The DACA program was implemented in 2012 and essentially provided a legal status for recipients for a renewable two-year term, work authorization and other benefits, including participation in the social security program, to 800,000 mostly-adult illegal aliens.”

“Essentially provided a legal status for recipients” contradicts the Department of Homeland Security’s own statement that “deferred action does not provide lawful status”.

“Participation in the social security program” is ostensibly misleading. Most undocumented immigrants are not eligible for a Social Security number but are eligible for an Individual Tax Identification Number. An ITIN is a tax identification number issued by the Internal Revenue Service to foreign nationals in the United States that allows them to file and pay taxes. So undocumented workers DO pay taxes. Yet they do not receive benefits that an American-born or naturalized citizen receives. With an ITIN, individuals can take advantage of certain financial opportunities, such as applying for credit cards and obtaining loans. The social security card issued to “Dreamers”, those in the DACA program, states that it is “Valid for work only with DHS authorization”. So Dreamers pay employment taxes but are not eligible for any benefits. They are not eligible for social security or disability benefits.

“This policy was implemented unilaterally to great controversy and legal concern after Congress rejected legislative proposals to extend similar benefits on numerous occasions to this same group of illegal aliens. In other words, the executive branch, through DACA, deliberately sought to achieve what the legislative branch specifically refused to authorize on multiple occasions. Such an open-ended circumvention of immigration laws was an unconstitutional exercise of authority by the Executive Branch.”

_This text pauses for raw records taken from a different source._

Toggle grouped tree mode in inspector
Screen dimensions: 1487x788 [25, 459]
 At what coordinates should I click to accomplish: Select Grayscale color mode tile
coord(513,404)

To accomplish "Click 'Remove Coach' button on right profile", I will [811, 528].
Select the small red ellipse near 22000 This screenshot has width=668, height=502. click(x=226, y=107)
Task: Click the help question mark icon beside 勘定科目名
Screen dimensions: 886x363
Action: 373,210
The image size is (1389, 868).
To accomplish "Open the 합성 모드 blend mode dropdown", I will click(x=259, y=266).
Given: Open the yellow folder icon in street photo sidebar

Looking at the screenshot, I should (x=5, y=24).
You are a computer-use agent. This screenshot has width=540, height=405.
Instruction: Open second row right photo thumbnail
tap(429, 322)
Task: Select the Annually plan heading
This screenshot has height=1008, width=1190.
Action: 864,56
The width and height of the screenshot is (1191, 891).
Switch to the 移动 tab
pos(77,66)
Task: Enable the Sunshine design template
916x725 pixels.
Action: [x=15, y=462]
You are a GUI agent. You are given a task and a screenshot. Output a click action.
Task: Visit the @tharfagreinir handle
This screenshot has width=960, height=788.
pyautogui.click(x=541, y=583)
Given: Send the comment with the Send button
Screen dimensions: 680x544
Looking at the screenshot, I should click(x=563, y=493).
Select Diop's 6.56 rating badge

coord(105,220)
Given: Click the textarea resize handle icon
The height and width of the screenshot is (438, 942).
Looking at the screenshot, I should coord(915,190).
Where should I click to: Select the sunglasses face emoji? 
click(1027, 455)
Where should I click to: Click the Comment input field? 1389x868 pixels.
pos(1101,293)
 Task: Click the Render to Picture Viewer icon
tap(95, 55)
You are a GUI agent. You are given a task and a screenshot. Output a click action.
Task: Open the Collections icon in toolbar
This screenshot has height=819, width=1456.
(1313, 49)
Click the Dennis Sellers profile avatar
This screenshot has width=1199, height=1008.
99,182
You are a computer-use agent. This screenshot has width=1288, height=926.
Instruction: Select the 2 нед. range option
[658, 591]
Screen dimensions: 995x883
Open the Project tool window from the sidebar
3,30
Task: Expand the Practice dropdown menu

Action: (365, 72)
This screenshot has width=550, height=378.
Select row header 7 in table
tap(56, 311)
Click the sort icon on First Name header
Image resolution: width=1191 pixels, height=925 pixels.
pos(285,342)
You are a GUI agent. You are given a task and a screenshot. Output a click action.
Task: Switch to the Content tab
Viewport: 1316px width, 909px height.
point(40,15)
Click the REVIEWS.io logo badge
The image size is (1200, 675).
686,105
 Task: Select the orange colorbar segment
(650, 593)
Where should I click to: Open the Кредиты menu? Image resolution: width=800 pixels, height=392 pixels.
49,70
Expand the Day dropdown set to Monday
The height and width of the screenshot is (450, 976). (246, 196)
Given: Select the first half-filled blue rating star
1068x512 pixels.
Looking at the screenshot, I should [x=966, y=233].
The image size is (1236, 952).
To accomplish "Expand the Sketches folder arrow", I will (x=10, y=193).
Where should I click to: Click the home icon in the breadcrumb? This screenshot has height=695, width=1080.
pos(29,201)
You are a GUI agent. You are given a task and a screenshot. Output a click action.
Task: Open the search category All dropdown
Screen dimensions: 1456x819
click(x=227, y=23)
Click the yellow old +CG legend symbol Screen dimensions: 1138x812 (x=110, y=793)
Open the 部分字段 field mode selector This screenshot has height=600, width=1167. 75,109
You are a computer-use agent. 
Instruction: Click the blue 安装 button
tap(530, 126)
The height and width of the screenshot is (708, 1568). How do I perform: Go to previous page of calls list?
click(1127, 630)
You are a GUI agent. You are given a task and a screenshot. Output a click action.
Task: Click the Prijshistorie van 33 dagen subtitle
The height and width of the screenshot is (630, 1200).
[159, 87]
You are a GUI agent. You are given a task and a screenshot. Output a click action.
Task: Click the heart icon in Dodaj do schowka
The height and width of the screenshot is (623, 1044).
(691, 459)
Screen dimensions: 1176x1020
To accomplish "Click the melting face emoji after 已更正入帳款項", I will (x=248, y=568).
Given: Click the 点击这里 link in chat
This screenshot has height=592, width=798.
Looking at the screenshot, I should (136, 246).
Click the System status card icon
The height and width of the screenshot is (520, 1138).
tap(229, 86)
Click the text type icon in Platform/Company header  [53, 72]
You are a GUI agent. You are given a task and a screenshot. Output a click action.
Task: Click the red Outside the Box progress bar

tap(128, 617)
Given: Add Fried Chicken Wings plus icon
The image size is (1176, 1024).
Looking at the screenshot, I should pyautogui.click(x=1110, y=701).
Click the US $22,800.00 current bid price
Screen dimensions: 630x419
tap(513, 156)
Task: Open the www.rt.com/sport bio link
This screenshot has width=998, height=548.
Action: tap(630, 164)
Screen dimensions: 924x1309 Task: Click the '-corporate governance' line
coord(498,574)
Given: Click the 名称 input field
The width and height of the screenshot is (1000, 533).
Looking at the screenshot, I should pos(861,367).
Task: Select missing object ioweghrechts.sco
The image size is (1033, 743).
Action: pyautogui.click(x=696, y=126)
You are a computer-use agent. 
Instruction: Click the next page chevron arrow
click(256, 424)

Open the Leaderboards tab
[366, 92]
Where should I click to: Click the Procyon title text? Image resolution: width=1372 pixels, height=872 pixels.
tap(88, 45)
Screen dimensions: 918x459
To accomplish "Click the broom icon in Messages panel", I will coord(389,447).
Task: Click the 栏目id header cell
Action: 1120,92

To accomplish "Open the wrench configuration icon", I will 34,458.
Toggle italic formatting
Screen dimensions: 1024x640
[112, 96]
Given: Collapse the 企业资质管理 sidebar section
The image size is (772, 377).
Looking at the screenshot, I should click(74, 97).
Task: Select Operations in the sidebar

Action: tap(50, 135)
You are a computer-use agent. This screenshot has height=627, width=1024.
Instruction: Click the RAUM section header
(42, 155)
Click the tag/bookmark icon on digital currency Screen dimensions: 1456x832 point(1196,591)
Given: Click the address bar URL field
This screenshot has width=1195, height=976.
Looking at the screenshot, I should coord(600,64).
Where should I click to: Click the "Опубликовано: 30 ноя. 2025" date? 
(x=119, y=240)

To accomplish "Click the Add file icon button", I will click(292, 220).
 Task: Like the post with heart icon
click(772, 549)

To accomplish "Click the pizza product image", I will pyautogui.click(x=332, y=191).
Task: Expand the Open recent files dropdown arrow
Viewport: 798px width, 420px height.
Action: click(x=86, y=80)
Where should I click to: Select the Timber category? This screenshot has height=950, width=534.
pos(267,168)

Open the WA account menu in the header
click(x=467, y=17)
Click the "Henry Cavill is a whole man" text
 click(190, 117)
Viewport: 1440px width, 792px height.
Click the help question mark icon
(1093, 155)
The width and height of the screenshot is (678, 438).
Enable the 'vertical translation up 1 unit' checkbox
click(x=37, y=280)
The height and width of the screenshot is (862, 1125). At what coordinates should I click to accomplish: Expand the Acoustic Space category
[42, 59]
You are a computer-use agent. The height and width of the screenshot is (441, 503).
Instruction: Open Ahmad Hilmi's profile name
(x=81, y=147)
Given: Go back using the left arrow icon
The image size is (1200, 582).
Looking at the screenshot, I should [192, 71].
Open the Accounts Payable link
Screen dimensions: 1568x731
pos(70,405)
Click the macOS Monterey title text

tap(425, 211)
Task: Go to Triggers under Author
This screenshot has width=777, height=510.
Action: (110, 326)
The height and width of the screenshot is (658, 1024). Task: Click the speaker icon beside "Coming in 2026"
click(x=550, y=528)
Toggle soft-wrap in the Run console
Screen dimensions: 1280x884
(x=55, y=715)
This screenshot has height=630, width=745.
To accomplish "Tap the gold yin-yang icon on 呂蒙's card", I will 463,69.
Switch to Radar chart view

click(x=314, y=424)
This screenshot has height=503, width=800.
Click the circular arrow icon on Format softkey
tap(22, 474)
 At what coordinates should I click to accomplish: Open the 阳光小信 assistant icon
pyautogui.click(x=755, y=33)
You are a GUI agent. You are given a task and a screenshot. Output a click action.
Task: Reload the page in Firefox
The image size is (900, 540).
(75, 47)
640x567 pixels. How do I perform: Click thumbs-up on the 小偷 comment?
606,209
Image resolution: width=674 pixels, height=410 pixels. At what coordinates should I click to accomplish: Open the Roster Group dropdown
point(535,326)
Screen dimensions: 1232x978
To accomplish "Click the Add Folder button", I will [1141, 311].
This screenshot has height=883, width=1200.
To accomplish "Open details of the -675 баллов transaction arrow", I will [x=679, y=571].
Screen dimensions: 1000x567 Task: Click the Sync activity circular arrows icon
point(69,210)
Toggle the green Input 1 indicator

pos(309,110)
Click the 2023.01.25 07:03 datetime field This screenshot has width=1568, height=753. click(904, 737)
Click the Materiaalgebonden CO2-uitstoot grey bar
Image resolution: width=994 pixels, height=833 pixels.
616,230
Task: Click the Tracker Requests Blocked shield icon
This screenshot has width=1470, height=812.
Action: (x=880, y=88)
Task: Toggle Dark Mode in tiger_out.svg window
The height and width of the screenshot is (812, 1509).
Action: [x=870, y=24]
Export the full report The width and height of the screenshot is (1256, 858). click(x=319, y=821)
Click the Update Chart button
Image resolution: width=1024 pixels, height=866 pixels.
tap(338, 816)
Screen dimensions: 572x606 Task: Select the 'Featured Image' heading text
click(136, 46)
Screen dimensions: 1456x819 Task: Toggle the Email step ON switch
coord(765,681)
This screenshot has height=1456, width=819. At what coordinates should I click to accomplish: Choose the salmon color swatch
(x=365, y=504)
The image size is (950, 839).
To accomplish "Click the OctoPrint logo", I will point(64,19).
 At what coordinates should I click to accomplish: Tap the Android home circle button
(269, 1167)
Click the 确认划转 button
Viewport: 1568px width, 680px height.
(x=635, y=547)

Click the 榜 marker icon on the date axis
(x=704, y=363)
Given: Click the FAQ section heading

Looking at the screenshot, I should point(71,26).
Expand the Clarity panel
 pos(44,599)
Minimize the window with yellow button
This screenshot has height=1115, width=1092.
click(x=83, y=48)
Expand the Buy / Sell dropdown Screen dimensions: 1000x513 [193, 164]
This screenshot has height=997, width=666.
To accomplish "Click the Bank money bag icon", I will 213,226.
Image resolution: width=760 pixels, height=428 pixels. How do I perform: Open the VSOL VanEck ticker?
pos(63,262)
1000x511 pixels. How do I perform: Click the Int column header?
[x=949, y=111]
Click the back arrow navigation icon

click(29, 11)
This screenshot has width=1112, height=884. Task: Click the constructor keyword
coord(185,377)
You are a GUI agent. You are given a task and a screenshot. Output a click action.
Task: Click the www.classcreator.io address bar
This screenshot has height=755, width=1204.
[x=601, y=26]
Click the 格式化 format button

On June 15, 2012, President Obama created a new policy calling for deferred action for certain undocumented young people who came to the U.S. as children. There is no direct path from deferred action to lawful permanent residence or to citizenship.  And, it can be revoked at any time. This deferred action was not a “circumvention of immigration law”. It was not an executive order and was not a “law”.  In fact, executive immigration actions are not rare and have been used by several presidents, including President Reagan and President Bush. For the past 5 years, Congress could have, at any time, created legislation that would alter or revoke DACA. They chose not to.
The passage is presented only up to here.